═══ Input for this task

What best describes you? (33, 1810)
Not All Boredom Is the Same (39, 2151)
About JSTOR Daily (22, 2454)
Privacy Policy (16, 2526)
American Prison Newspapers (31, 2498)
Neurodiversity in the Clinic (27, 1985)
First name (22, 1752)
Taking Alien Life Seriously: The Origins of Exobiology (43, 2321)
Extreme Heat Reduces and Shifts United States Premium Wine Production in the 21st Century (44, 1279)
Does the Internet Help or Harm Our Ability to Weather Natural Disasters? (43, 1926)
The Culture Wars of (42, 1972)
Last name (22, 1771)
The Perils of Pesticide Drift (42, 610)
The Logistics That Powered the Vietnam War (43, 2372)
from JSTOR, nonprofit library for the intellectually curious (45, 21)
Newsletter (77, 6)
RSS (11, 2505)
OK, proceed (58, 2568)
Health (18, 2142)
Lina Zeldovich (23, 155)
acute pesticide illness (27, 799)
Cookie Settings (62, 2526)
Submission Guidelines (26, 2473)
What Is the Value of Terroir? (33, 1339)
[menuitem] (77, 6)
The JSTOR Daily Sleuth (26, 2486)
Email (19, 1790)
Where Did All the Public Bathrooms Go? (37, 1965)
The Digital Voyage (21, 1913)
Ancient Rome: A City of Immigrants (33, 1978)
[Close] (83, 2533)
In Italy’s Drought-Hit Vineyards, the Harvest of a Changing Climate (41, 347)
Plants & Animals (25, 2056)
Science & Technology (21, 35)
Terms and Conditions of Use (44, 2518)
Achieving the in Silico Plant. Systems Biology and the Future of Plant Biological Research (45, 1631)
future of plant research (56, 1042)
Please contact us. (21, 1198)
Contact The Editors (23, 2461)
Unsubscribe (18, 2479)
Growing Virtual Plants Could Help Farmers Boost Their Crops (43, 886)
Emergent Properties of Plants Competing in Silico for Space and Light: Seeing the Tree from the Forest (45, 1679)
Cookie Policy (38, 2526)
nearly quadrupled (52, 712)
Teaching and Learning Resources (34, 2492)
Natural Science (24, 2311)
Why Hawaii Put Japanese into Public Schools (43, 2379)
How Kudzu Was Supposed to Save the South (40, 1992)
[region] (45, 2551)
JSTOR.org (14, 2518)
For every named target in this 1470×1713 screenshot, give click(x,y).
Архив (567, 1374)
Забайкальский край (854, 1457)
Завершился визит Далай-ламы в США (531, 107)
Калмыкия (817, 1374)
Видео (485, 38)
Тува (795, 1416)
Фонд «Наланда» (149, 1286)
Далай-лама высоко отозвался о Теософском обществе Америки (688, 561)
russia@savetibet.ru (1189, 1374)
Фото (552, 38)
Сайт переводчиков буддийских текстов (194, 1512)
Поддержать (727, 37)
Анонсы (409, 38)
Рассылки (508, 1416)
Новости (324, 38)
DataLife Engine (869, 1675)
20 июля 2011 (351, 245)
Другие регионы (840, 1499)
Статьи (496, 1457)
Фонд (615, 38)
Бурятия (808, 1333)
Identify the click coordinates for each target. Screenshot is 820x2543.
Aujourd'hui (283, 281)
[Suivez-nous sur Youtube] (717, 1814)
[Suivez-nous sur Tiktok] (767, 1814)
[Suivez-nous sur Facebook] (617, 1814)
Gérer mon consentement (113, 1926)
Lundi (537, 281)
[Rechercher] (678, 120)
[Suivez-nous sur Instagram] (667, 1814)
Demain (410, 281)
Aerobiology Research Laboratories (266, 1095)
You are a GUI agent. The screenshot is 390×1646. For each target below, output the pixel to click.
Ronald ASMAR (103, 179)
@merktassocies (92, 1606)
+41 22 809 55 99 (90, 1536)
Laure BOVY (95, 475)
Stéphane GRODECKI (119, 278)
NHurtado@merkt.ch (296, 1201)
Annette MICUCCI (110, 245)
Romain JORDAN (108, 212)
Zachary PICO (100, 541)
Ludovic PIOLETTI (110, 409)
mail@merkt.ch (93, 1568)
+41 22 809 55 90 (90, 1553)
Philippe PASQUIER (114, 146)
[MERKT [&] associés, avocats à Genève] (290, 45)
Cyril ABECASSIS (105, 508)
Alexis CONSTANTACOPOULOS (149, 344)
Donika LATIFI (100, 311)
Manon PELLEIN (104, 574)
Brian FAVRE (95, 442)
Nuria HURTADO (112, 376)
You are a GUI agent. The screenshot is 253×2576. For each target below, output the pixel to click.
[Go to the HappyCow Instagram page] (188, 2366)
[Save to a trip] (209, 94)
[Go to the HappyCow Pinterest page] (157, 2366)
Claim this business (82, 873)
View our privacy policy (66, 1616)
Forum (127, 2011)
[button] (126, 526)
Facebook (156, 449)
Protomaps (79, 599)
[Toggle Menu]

══════

- _Problem statement_: Which lines above contain the word "Plants"? Copy all of them.

- _Answer to this task_:
Plants & Animals (25, 2056)
Growing Virtual Plants Could Help Farmers Boost Their Crops (43, 886)
Emergent Properties of Plants Competing in Silico for Space and Light: Seeing the Tree from the Forest (45, 1679)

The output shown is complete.